The Session That Stopped Itself | Continuous Improvement on harness.os

When your AI session admits it's not using the system you built — and you make it impossible to happen again.

What I Was Doing

Running QA across three Flutter apps — way2fly, way2move, way2save — checking feature flags, running test suites, verifying Codemagic CI/CD builds would pass for TestFlight. Standard cross-app maintenance. The kind of session where you want everything tracked so the next session picks up cleanly.

I had build.ai running at localhost:5180. The harness databases were live. The MCP tools were available. Everything was ready for the session to be visible on the platform.

Except it wasn't.

What Broke

Halfway through the session, after completing QA on all three apps and fixing a Codemagic blocker in way2move, I asked Claude Code a direct question: "Are you using the harness like build.ai would?"

The answer was honest: "Not fully. I don't have the harness-os MCP tools connected in this session, so I'm working directly with the codebase but not logging decisions or learnings to the harness database."

In other words: the work was happening, but it was invisible. build.ai couldn't show it. The next session couldn't pick it up. The shared brain wasn't being used.

I said: stop.

A session that works around the harness is worse than useless — it creates the illusion of productivity while fragmenting knowledge.

Why This Matters

The whole point of harness.os is that it's the shared source of truth. build.ai reads from it. Claude Code writes to it. A session started in one can be continued in the other. But that only works if both sides actually use it.

A session that works around the harness is worse than useless — it creates the illusion of productivity while fragmenting knowledge. The QA results? Gone after the context window compacts. The Codemagic fix? Exists in git but with no decision trail explaining why. The feature flag analysis? Lost.

This is the fundamental failure mode of AI-assisted development: the work happens, but the knowledge doesn't persist.

What I Improved

1. Global Enforcement Rule

Created ~/.claude/rules/harness-mandatory.md — a rule file loaded into every Claude Code session under my projects directory. It mandates:

Before any work: connect to the harness databases via Neon MCP. Register the session.
During work: log decisions, learnings, and events to the harness in real-time.
On blockers: stop. Fix the harness. Document the improvement. Never work around it.
On session end: update status, write handoff.

If the connection can't be established, the rule says: stop working and tell the user. No exceptions.

2. Fallback Path Documented

The dedicated harness-os MCP server wasn't configured for this project. But the Neon MCP tools were available globally, and they connect to the same database. So I documented the fallback: if the dedicated MCP isn't there, use Neon MCP directly against purple-cell-95681470 (harness-os-core).

This isn't ideal — the dedicated tools have ergonomic functions like start_session() and log_learning(). But it works. And documenting it means the next session doesn't waste 10 minutes rediscovering the workaround.

3. Core Principles Logged

Five learnings went into the harness database, all tagged with core-principle:

Harness usage is mandatory — not optional, not nice-to-have
Token economy — track usage, optimize context, get cheaper every session
Blocker improvement — every wall is an opportunity, never work around it
Auto-publish learnings — improvements become blog posts in the same session
Neon MCP fallback — when the dedicated server isn't configured, use the raw database

These persist. The next session — whether from build.ai or Claude Code — will see them.

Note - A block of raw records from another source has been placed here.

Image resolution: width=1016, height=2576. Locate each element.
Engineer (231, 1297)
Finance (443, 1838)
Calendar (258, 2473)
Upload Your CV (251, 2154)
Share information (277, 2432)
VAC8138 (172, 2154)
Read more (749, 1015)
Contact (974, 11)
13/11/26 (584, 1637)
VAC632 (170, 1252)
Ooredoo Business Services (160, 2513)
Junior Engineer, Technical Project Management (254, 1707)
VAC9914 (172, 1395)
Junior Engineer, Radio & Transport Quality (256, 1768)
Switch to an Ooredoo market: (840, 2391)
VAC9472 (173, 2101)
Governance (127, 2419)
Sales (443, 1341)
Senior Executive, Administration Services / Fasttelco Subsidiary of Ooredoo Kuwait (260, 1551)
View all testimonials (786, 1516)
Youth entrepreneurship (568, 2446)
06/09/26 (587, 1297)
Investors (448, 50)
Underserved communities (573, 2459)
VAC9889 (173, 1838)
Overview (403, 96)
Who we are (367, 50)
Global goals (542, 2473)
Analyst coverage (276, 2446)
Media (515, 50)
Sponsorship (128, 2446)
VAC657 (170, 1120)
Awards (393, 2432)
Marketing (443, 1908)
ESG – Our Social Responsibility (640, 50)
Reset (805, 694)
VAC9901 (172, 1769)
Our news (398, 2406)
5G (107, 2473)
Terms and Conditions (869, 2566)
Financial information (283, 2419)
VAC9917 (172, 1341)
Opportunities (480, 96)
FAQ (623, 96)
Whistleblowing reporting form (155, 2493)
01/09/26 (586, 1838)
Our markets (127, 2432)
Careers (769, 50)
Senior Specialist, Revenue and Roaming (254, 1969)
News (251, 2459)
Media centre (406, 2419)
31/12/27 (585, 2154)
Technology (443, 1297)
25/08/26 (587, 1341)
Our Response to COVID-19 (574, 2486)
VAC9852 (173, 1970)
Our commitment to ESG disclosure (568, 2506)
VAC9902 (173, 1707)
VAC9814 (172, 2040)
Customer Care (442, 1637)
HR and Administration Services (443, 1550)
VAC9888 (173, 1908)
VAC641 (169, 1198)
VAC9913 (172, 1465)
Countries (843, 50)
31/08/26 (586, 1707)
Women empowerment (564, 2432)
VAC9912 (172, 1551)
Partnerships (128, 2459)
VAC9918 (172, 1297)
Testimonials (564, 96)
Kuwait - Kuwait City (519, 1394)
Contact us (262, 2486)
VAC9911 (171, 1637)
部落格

Five core principles, logged as structured data. Not in a markdown file that might get forgotten. In the database that every session reads on startup.

What's Different Now

Before this session, a Claude Code session could silently ignore the harness. Now it can't. The global rule fires on every session start. The enforcement is structural, not behavioral.

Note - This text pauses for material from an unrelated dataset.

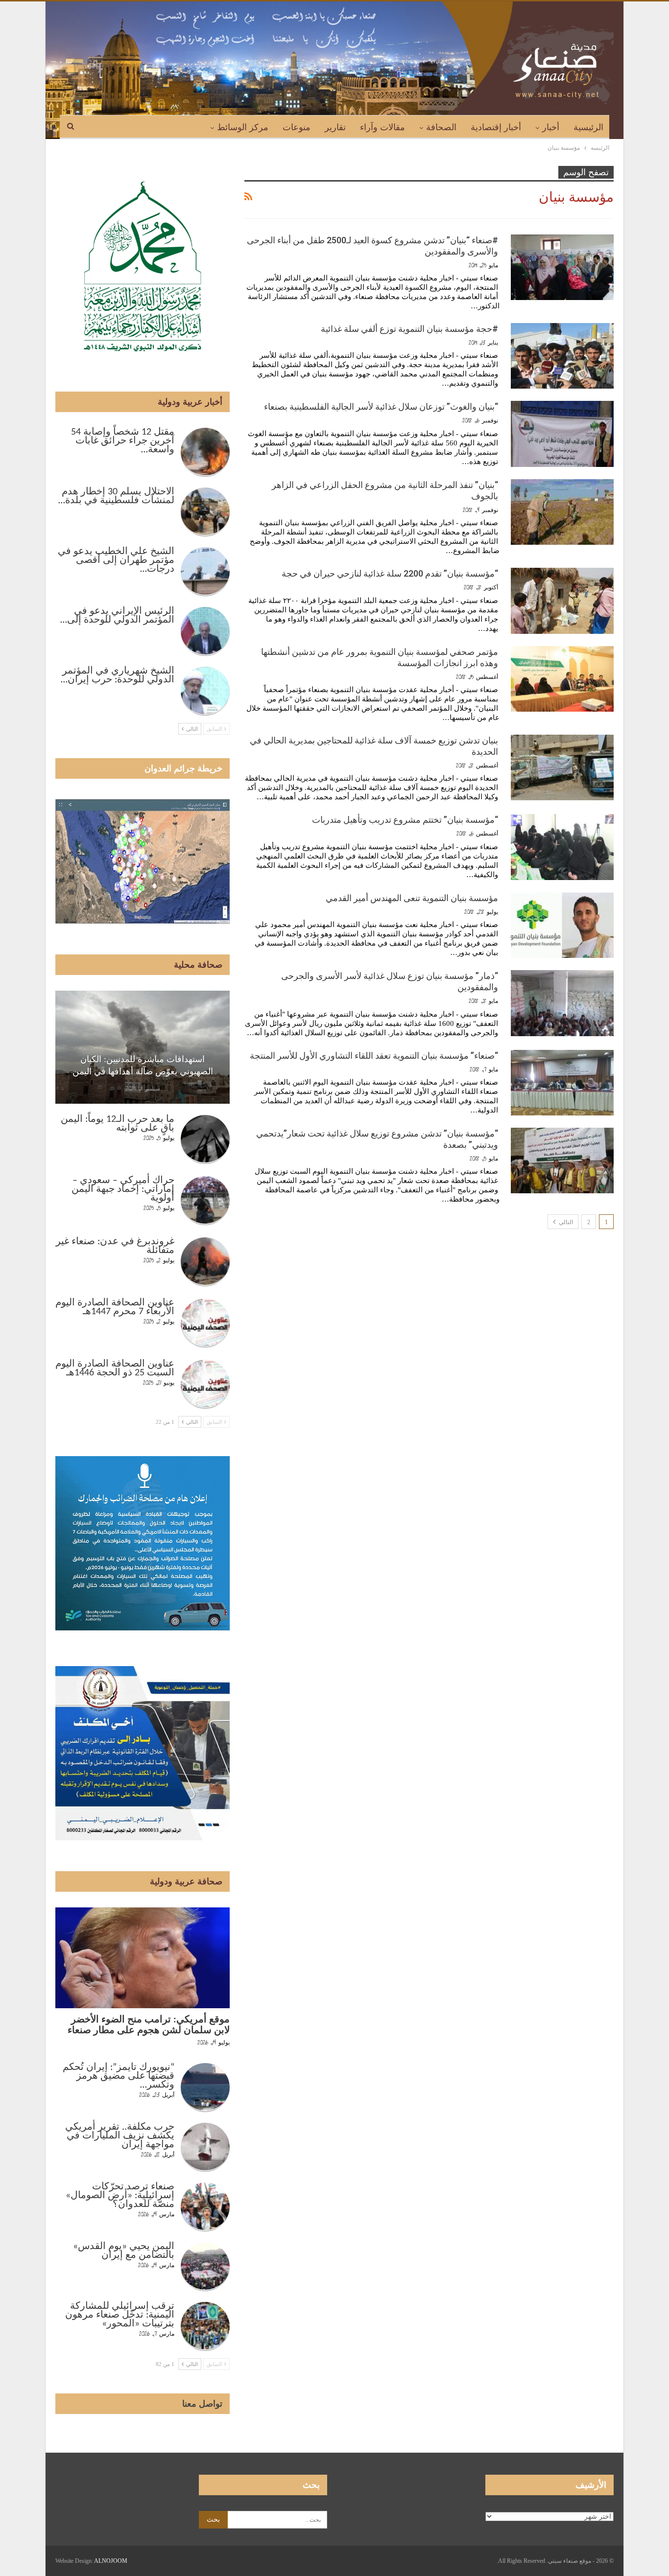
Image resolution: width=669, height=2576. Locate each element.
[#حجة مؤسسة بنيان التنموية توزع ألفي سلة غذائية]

But I also identified the next gap: there's no token tracking yet. I know the harness is getting bigger — more rules, more knowledge, more context loaded per session. But I don't know if it's getting more efficient. The next improvement is a feedback loop that tracks which rules were actually used in each session, so the system can learn to load less and run cheaper.

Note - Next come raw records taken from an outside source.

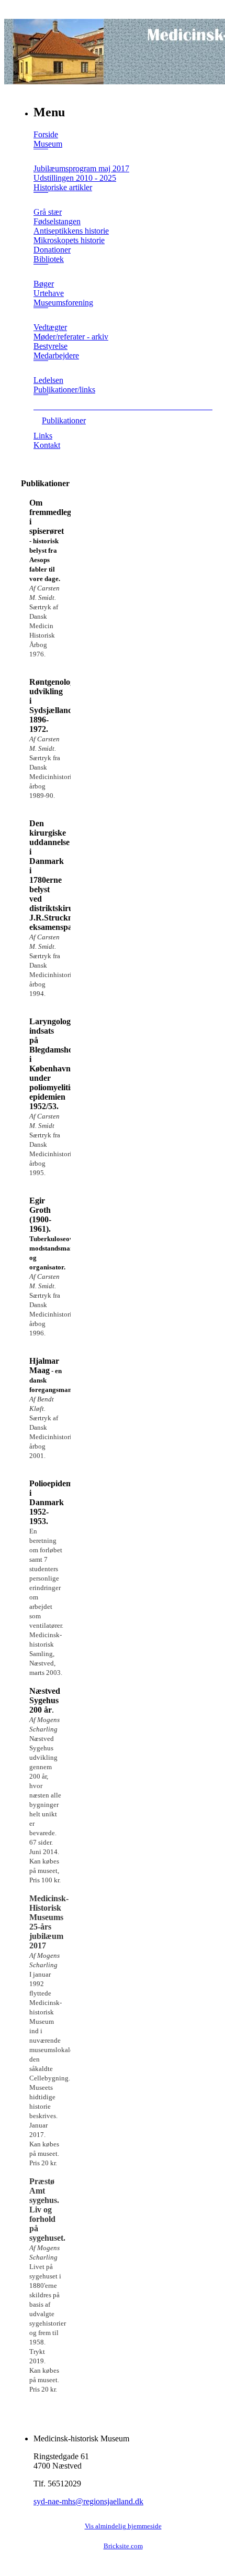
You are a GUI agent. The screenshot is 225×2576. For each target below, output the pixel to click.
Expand (40, 156)
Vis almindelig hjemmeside (123, 2526)
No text (10, 10)
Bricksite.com (123, 2546)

The harness should compound knowledge, not compound costs.

Structural enforcement beats behavioral enforcement. You can't forget to follow a rule that runs before your session starts. The system prevents the failure mode instead of hoping you remember to avoid it.

The Meta Point

This post was written in the same session where the improvement happened. Not planned. Not retrospective. The harness logged the learning, I wrote the post, it gets published. That's the workflow: use → break → fix → document → publish → use better.

If your AI system doesn't improve itself, you're just paying for a faster typewriter.

Next in the series: whatever breaks next.